Les failles de 3DSecure
Le rapport illustre le risque pour les marchands à trop s’en remettre à 3DSecure pour lutter contre la fraude avec des exemples de transactions frauduleuses pourtant validées par la banque du porteur. En parallèle, certaines transactions exemptées d’authentification forte par la DSP2 devraient être davantage surveillées car les fraudeurs recherchent le maillon faible. Ce sont celles réalisées avec un acheteur ou un vendeur hors Union européenne, les commandes par téléphone ou par e-mail plus sujettes à l’ingénierie sociale, les paiements initiés par le marchand et les paiements réalisés avec des cartes prépayées anonymes ce qui empêche l’authentification du porteur.

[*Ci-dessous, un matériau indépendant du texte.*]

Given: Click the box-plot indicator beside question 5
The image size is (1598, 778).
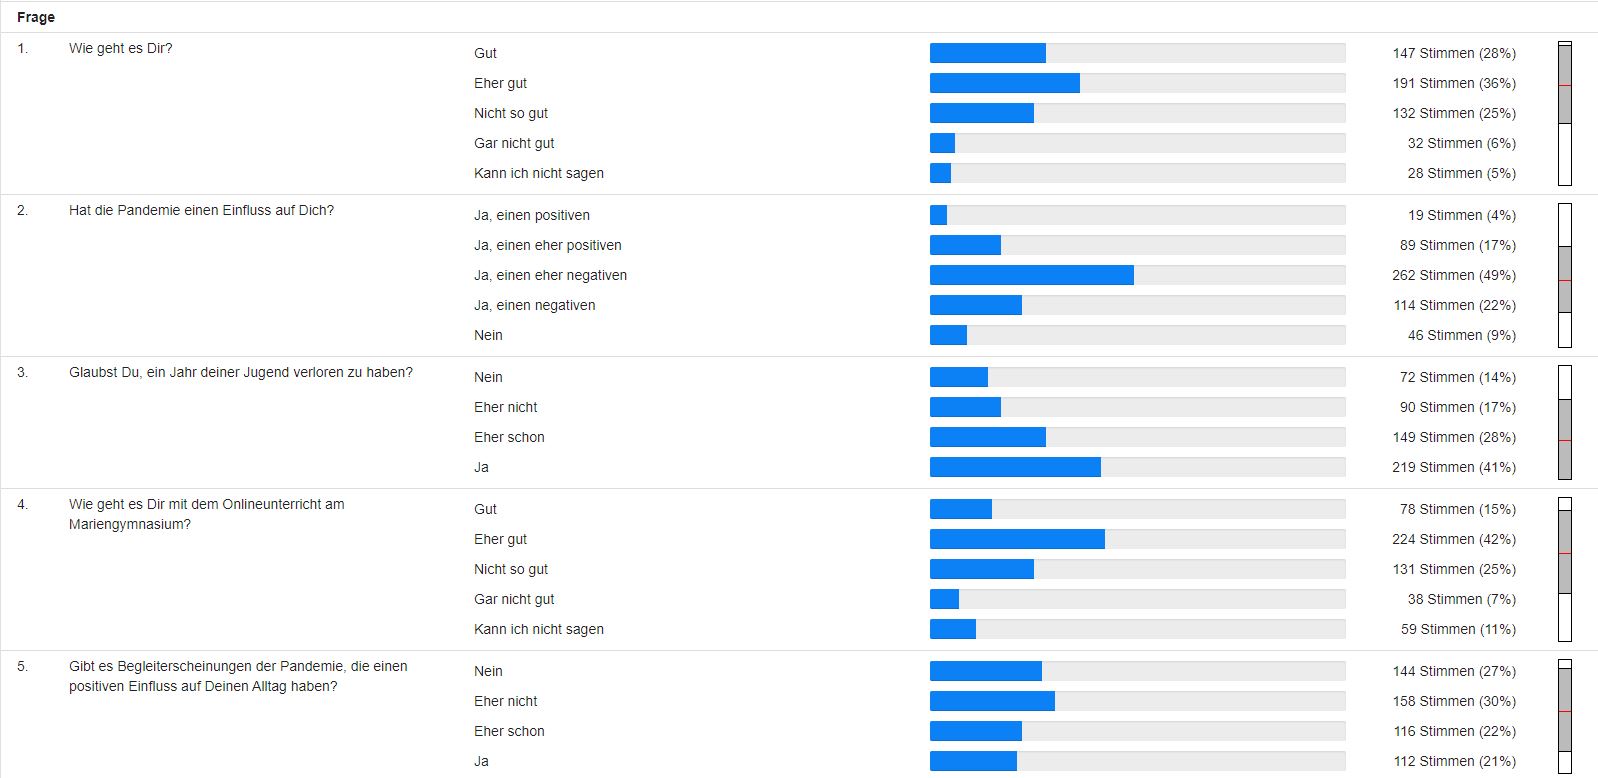Looking at the screenshot, I should pos(1565,716).
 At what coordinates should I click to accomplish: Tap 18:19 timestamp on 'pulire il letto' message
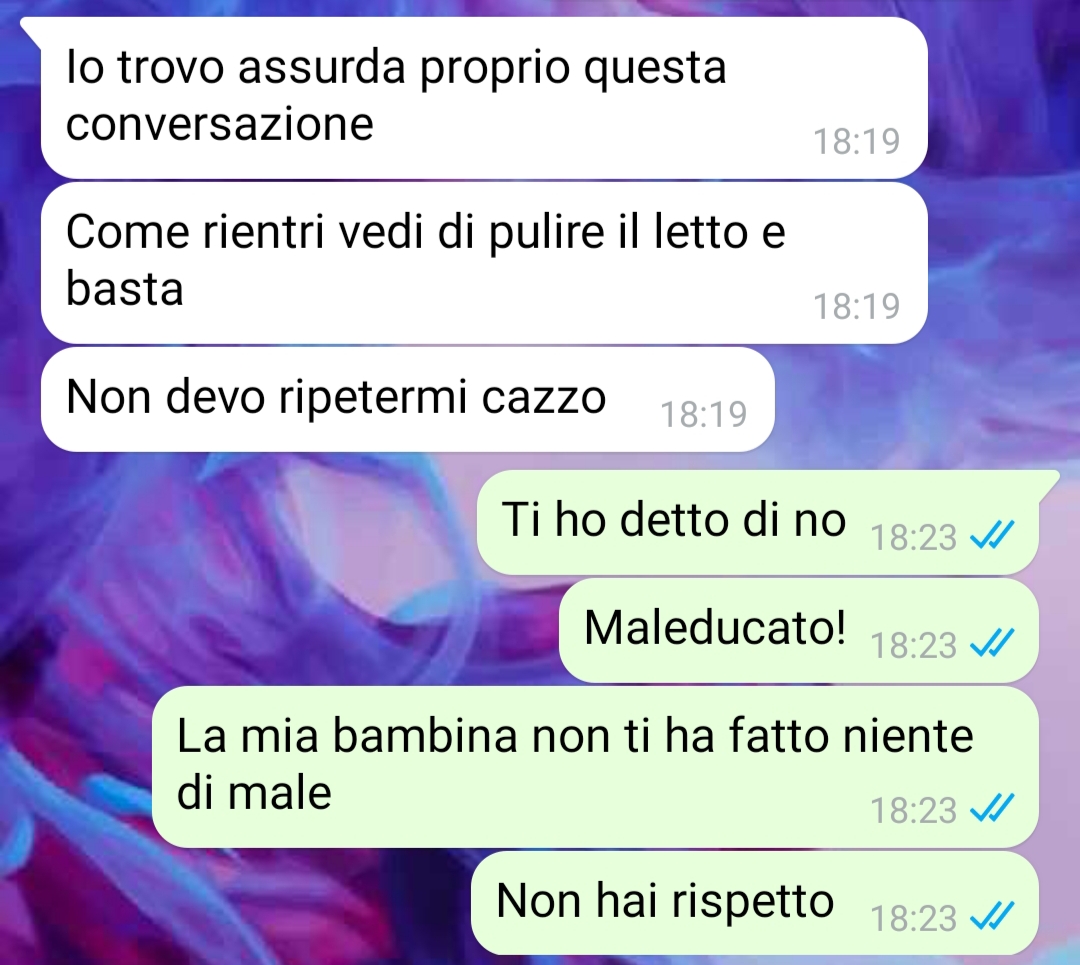point(857,307)
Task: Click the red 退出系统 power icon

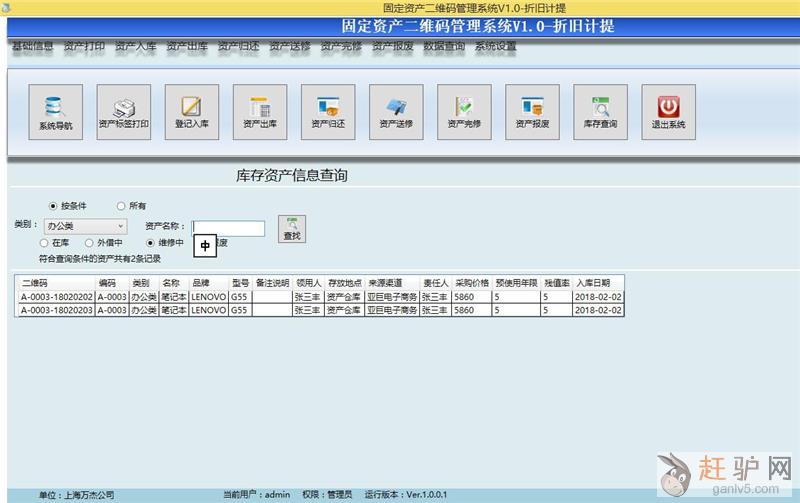Action: (667, 112)
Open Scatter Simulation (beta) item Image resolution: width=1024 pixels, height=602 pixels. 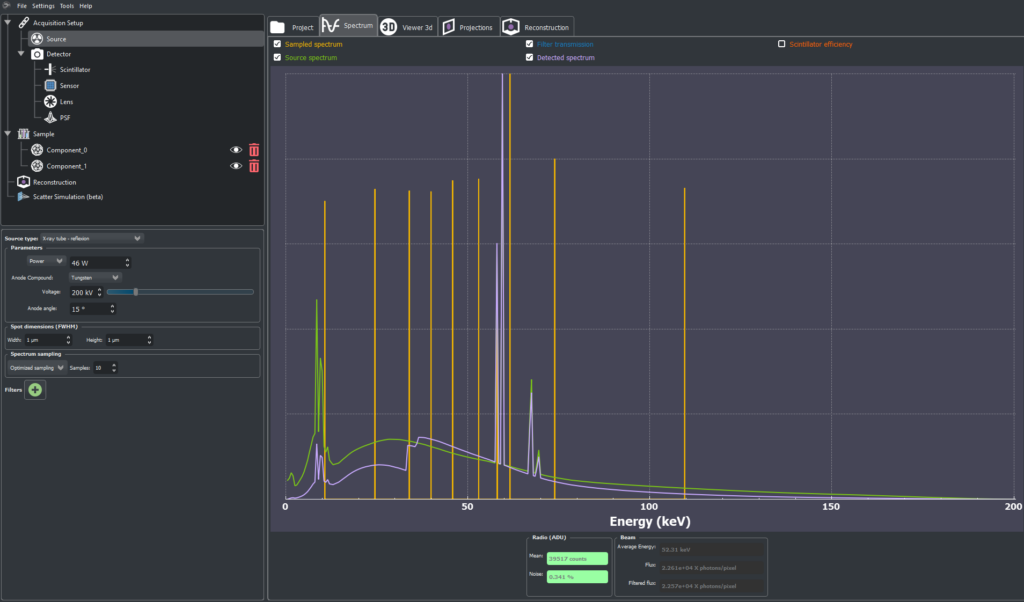pyautogui.click(x=66, y=197)
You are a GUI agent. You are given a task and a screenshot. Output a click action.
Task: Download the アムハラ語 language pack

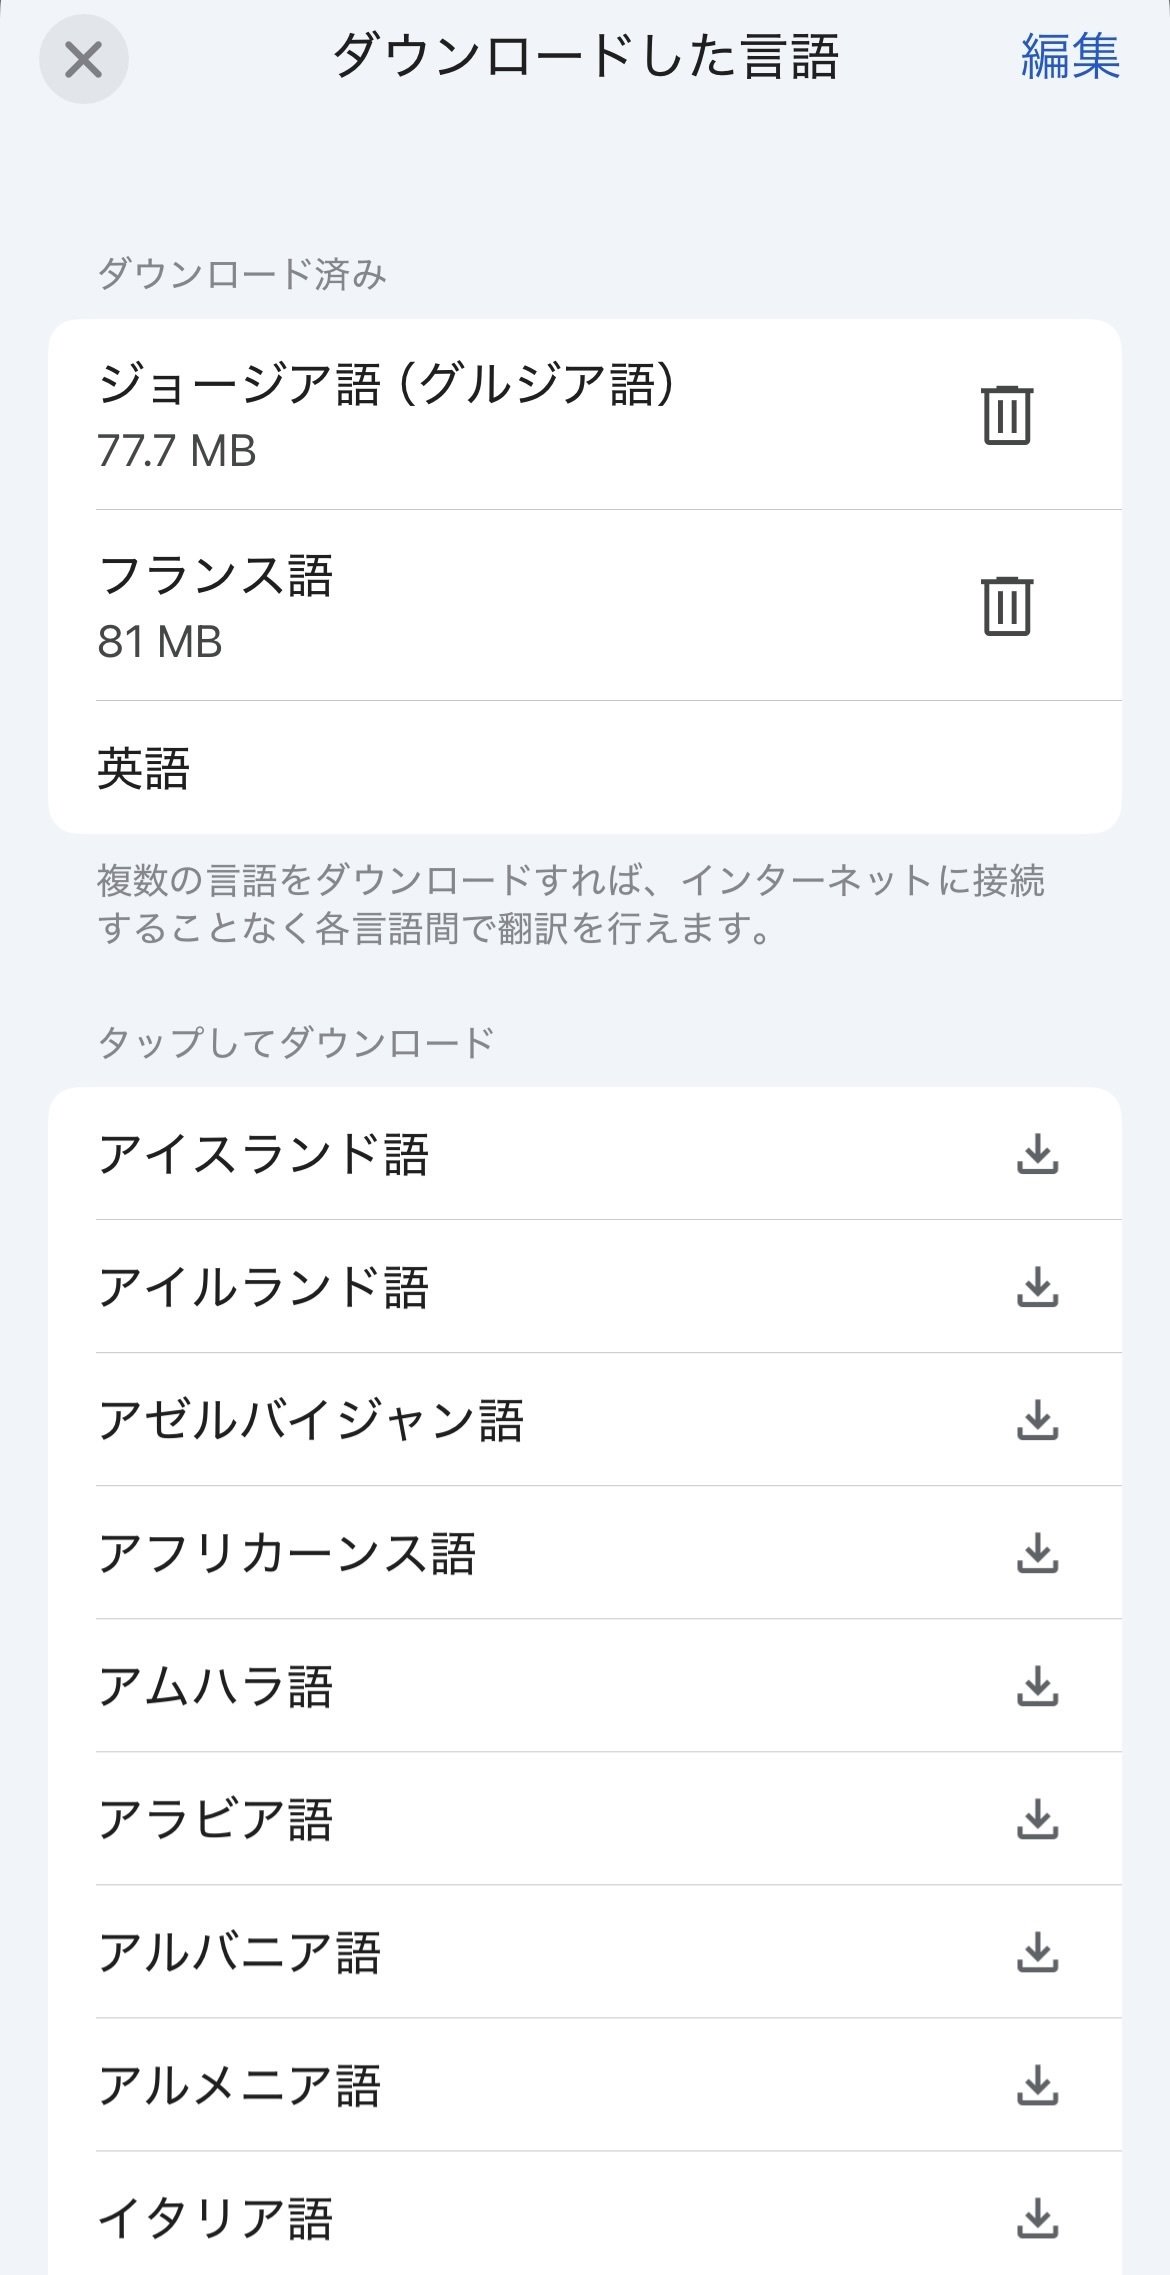[1037, 1686]
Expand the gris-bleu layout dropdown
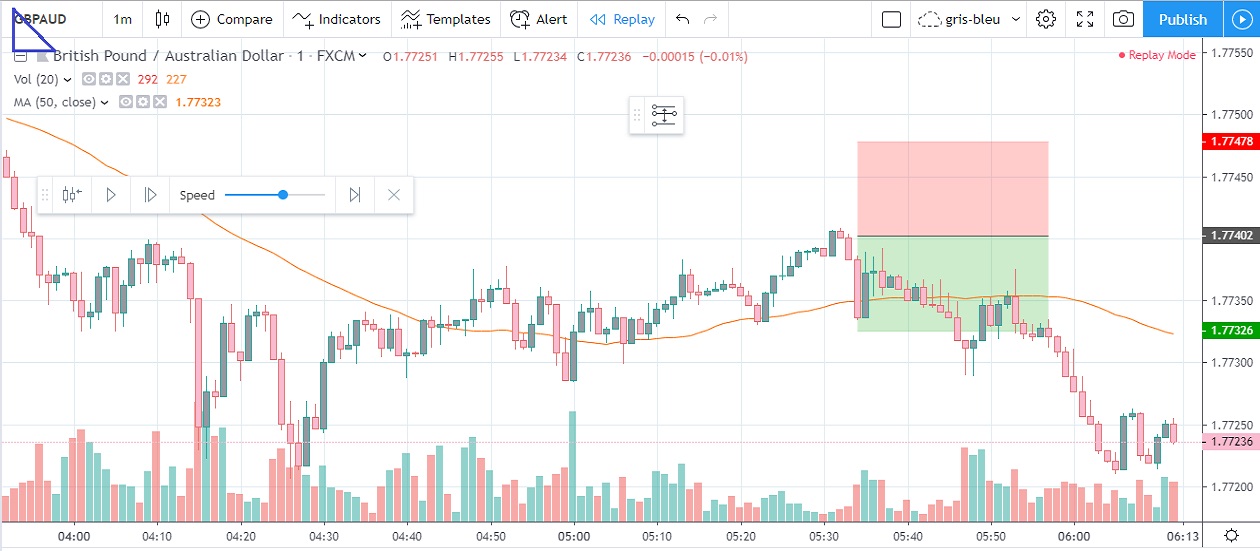 coord(1016,19)
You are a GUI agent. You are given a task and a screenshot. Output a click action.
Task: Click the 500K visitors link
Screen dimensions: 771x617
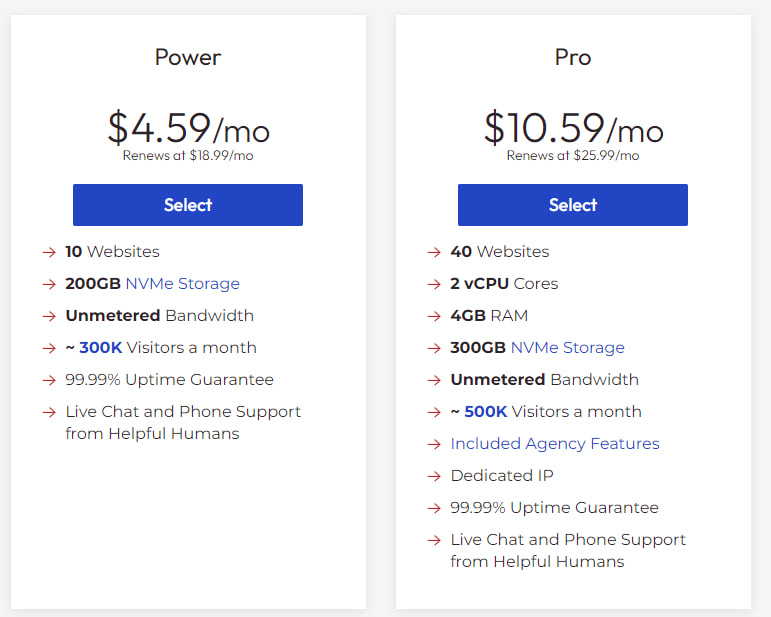486,412
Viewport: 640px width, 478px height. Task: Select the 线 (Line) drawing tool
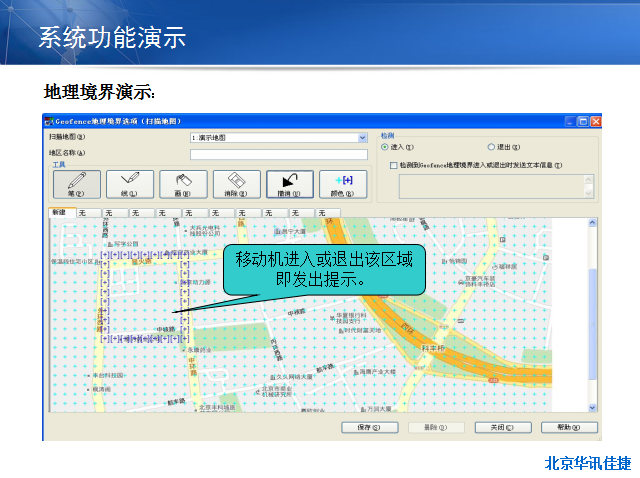click(x=129, y=183)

Enfin, Riskified met en exergue «le paradoxe de la friction excessive» : les transactions considérées comme les plus risquées par l’Autorité bancaire européenne (EBA) et soumises à des protocoles plus stricts de vérification, ne sont pas forcément celles qu’on croit. Ainsi, certains paiements échappent à 3DS car leur risque est jugé faible selon l’EBA, comme les transactions de moins de 30 euros. Or ce sont justement celles ayant le risque de fraude le plus élevé. Le décalage entre les préconisations de l’EBA et la réalité des transactions risquées crée un paradoxe : la friction (l’authentification) est appliquée aux transactions sur lesquelles elle pourrait être évitée. Durant le dernier trimestre 2020, en pleine transition vers l’application des règles de la DSP2, douze milliards d’euros de transactions auraient ainsi été soumis à une friction excessive en raison des seuils d’exemption mal choisis. Un problème pour les marchands et les consommateurs, car plus de friction signifie plus d’erreurs dans le processus et parfois l’impossibilité de réaliser un achat.